DATA FOR THIS TASK:

######

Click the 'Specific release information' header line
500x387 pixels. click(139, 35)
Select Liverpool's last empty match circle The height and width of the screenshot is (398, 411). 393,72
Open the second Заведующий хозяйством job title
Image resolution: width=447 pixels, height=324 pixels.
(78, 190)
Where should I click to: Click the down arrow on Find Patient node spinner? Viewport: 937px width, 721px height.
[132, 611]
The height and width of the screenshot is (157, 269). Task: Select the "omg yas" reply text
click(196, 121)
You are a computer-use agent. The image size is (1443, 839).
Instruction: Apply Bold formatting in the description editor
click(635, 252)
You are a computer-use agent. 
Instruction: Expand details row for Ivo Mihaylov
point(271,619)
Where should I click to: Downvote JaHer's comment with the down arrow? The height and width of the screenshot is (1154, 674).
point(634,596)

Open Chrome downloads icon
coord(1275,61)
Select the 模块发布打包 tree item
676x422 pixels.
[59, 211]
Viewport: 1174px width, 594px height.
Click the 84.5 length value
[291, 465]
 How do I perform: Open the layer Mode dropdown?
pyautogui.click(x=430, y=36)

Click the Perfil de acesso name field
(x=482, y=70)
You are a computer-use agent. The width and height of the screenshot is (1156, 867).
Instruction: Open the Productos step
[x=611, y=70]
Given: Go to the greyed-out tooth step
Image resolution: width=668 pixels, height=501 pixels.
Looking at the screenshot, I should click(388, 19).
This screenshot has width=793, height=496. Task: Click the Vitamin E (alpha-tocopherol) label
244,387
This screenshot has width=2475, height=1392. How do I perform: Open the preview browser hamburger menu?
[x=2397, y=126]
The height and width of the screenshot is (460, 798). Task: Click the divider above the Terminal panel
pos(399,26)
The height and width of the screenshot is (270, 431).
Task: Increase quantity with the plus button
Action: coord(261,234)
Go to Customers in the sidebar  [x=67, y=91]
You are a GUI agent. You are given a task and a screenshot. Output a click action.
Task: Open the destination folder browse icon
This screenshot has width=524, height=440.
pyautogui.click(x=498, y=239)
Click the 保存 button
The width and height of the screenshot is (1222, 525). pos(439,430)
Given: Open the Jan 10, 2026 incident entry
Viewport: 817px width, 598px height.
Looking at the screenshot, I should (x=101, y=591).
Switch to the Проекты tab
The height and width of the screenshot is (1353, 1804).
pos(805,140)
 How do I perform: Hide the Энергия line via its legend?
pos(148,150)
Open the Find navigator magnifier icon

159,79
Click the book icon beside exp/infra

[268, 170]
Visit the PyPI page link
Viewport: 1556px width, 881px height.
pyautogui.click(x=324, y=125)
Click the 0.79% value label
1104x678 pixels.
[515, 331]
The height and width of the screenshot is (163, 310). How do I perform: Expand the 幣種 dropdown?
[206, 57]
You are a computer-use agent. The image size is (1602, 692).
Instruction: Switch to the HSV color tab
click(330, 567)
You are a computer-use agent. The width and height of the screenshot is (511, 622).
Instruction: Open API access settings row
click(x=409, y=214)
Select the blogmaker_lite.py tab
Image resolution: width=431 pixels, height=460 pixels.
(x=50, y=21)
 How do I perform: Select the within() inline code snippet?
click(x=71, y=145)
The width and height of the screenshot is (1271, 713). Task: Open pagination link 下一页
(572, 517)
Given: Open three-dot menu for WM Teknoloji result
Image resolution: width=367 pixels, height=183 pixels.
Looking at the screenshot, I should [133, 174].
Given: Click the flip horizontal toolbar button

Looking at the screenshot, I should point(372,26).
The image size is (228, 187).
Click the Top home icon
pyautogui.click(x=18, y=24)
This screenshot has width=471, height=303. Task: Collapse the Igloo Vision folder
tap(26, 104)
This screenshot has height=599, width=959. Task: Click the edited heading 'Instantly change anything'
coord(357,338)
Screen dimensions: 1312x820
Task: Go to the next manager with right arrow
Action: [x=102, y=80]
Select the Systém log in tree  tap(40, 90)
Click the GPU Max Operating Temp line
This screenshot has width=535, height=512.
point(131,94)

######

Copy all of the items above verbatim, keeping every line as it appears.

RESULT FOR THIS EXERCISE:
Click the 'Specific release information' header line
500x387 pixels. click(139, 35)
Select Liverpool's last empty match circle The height and width of the screenshot is (398, 411). 393,72
Open the second Заведующий хозяйством job title
Image resolution: width=447 pixels, height=324 pixels.
(78, 190)
Where should I click to: Click the down arrow on Find Patient node spinner? Viewport: 937px width, 721px height.
[132, 611]
The height and width of the screenshot is (157, 269). Task: Select the "omg yas" reply text
click(196, 121)
You are a computer-use agent. The image size is (1443, 839).
Instruction: Apply Bold formatting in the description editor
click(635, 252)
You are a computer-use agent. 
Instruction: Expand details row for Ivo Mihaylov
point(271,619)
Where should I click to: Downvote JaHer's comment with the down arrow? The height and width of the screenshot is (1154, 674).
point(634,596)

Open Chrome downloads icon
coord(1275,61)
Select the 模块发布打包 tree item
676x422 pixels.
[59, 211]
Viewport: 1174px width, 594px height.
Click the 84.5 length value
[291, 465]
 How do I perform: Open the layer Mode dropdown?
pyautogui.click(x=430, y=36)

Click the Perfil de acesso name field
(x=482, y=70)
You are a computer-use agent. The width and height of the screenshot is (1156, 867).
Instruction: Open the Productos step
[x=611, y=70]
Given: Go to the greyed-out tooth step
Image resolution: width=668 pixels, height=501 pixels.
Looking at the screenshot, I should click(388, 19).
This screenshot has width=793, height=496. Task: Click the Vitamin E (alpha-tocopherol) label
244,387
This screenshot has width=2475, height=1392. How do I perform: Open the preview browser hamburger menu?
[x=2397, y=126]
The height and width of the screenshot is (460, 798). Task: Click the divider above the Terminal panel
pos(399,26)
The height and width of the screenshot is (270, 431).
Task: Increase quantity with the plus button
Action: coord(261,234)
Go to Customers in the sidebar  [x=67, y=91]
You are a GUI agent. You are given a task and a screenshot. Output a click action.
Task: Open the destination folder browse icon
This screenshot has width=524, height=440.
pyautogui.click(x=498, y=239)
Click the 保存 button
The width and height of the screenshot is (1222, 525). pos(439,430)
Given: Open the Jan 10, 2026 incident entry
Viewport: 817px width, 598px height.
Looking at the screenshot, I should (x=101, y=591).
Switch to the Проекты tab
The height and width of the screenshot is (1353, 1804).
pos(805,140)
 How do I perform: Hide the Энергия line via its legend?
pos(148,150)
Open the Find navigator magnifier icon

159,79
Click the book icon beside exp/infra

[268, 170]
Visit the PyPI page link
Viewport: 1556px width, 881px height.
pyautogui.click(x=324, y=125)
Click the 0.79% value label
1104x678 pixels.
[515, 331]
The height and width of the screenshot is (163, 310). How do I perform: Expand the 幣種 dropdown?
[206, 57]
You are a computer-use agent. The image size is (1602, 692).
Instruction: Switch to the HSV color tab
click(330, 567)
You are a computer-use agent. The width and height of the screenshot is (511, 622).
Instruction: Open API access settings row
click(x=409, y=214)
Select the blogmaker_lite.py tab
Image resolution: width=431 pixels, height=460 pixels.
(x=50, y=21)
 How do I perform: Select the within() inline code snippet?
click(x=71, y=145)
The width and height of the screenshot is (1271, 713). Task: Open pagination link 下一页
(572, 517)
Given: Open three-dot menu for WM Teknoloji result
Image resolution: width=367 pixels, height=183 pixels.
Looking at the screenshot, I should [133, 174].
Given: Click the flip horizontal toolbar button

Looking at the screenshot, I should point(372,26).
The image size is (228, 187).
Click the Top home icon
pyautogui.click(x=18, y=24)
This screenshot has width=471, height=303. Task: Collapse the Igloo Vision folder
tap(26, 104)
This screenshot has height=599, width=959. Task: Click the edited heading 'Instantly change anything'
coord(357,338)
Screen dimensions: 1312x820
Task: Go to the next manager with right arrow
Action: [x=102, y=80]
Select the Systém log in tree  tap(40, 90)
Click the GPU Max Operating Temp line
This screenshot has width=535, height=512.
point(131,94)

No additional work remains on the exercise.